Lage im Gazastreifen: «Jetzt ist eingetreten, wovor wir uns gefürchtet haben»

Statement von Adele Khodr, UNICEF-Regionaldirektorin für den Nahen Osten und Nordafrika 

Mangelernährung Gaza
Der Wert des Oberarmumfangs der 2-jährigen Leen deutet auf eine schwere akute Mangelernährung. Vor dem Krieg wurde sie aktiv mit geeigneten Medikamenten behandelt, in den letzten Monaten verlor sie aufgrund des fehlenden Zugangs zu Medikamenten und angemessener Nahrung stark an Gewicht. UNICEF verlegte Leen zur Behandlung in das Al Awda-Krankenhaus.

«Jetzt ist eingetreten, wovor wir uns gefürchtet haben: Kinder im Gazastreifen sterben an Mangelernährung.

Im Kamal Adwan Krankenhaus im nördlichen Gazastreifen sollen in den letzten Tagen mindestens zehn Kinder an Dehydrierung und Mangelernährung gestorben sein. Vermutlich kämpfen noch mehr Kinder irgendwo in einem der noch verbleibenden Krankenhäuser im Gazastreifen um ihr Leben. Und sehr wahrscheinlich gibt es noch mehr Kinder im Norden, die überhaupt keine medizinische Versorgung erhalten können.

Diese tragischen und entsetzlichen Todesfälle sind von Menschen verursacht, vorhersehbar und völlig vermeidbar.

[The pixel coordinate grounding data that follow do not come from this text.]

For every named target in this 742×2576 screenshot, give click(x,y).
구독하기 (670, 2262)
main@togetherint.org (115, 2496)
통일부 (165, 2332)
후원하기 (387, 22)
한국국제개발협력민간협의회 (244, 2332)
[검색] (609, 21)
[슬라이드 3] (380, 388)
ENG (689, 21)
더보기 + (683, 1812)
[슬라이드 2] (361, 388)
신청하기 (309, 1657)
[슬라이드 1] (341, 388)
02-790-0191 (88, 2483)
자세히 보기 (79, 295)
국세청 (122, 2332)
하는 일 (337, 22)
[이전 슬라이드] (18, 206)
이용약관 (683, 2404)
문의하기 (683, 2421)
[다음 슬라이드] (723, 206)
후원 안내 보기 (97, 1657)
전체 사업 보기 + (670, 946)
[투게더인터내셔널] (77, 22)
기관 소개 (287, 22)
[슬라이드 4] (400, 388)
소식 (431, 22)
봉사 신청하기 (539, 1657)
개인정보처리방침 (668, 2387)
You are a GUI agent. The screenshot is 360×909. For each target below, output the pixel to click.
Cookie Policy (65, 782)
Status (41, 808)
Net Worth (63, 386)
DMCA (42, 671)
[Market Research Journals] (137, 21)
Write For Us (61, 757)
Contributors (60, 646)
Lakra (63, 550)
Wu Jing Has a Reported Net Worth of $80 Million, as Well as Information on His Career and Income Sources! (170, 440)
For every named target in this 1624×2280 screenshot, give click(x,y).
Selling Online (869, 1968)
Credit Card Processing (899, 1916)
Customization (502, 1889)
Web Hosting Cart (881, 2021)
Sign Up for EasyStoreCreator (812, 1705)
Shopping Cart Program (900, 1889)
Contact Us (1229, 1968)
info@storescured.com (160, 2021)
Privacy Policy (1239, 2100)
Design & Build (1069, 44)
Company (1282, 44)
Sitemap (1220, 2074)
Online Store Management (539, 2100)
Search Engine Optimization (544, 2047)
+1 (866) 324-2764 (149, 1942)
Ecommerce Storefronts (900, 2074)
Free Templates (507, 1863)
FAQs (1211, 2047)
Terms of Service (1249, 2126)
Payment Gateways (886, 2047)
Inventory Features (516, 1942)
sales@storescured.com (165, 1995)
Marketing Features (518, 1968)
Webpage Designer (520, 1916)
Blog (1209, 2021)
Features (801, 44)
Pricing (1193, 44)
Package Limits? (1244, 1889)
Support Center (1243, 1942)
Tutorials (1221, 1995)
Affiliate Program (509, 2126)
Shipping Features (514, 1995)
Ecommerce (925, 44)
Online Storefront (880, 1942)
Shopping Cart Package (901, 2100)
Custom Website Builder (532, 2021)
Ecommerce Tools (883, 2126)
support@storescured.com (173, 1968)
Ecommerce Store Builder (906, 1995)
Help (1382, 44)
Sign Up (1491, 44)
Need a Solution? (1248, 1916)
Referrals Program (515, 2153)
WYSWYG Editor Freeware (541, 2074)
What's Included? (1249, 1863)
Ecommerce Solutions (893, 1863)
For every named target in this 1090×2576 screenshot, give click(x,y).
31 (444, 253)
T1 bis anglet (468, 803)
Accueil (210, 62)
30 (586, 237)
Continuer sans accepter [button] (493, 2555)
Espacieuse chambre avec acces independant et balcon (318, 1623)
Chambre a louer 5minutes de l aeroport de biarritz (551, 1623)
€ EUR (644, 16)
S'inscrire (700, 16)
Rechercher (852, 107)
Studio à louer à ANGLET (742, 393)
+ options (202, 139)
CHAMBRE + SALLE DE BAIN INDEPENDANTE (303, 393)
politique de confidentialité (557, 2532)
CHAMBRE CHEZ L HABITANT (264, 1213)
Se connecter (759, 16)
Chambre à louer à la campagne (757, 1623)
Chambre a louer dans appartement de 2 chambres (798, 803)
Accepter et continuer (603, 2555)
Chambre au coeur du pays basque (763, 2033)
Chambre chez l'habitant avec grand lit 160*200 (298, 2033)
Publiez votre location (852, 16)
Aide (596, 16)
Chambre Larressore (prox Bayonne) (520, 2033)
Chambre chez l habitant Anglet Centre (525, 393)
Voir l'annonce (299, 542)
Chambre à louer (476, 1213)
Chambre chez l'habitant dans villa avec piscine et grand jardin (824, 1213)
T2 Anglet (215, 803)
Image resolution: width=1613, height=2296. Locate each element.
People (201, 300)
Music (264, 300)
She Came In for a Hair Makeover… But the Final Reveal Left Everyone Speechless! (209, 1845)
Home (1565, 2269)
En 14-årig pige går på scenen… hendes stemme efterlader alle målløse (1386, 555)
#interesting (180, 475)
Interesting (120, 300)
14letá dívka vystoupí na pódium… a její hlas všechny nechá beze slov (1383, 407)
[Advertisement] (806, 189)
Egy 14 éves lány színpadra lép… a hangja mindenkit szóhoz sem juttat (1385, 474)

Der weit verbreitete Mangel an nahrhaften Lebensmitteln, sicherem Wasser und medizinischer Versorgung – eine direkte Folge der Zugangsbeschränkungen und der zahlreichen Gefahren, denen die humanitären Operationen der Vereinten Nationen ausgesetzt sind – wirken sich insbesondere im nördlichen Gazastreifen auf Kinder und stillende Mütter aus. Die Menschen sind hungrig, erschöpft und traumatisiert. Viele kämpfen ums Überleben.

Die unterschiedlichen Bedingungen im Norden und Süden sind ein klarer Beweis dafür, dass die Einschränkungen der humanitären Hilfe im Norden Leben kosten. Im Januar ergaben Untersuchungen zur Mangelernährung von UNICEF- und WFP, dass fast 16 Prozent - oder 1 von 6 Kindern unter 2 Jahren - akut mangelernährt sind. Ähnliche Untersuchungen im Süden, in Rafah, wo mehr Hilfe zur Verfügung steht, ergaben, dass 5 Prozent der Kinder unter 2 Jahren akut mangelernährt sind.

Humanitären Hilfsorganisationen wie UNICEF muss es möglich gemacht werden, diese humanitäre Krise zu beenden, eine Hungersnot zu verhindern und das Leben von Kindern zu retten. Dafür brauchen wir einerseits verlässliche Zugangspunkte von allen möglichen Grenzübergängen, um Hilfsgüter in den Gazastreifen einzubringen – auch in den Norden. Andererseits brauchen wir Sicherheitsgarantien und ungehinderten Zugang, um Hilfsgüter in grossem Umfang im gesamten Gazastreifen zu verteilen - ohne Verweigerungen, Verzögerungen und Zugangsbeschränkungen.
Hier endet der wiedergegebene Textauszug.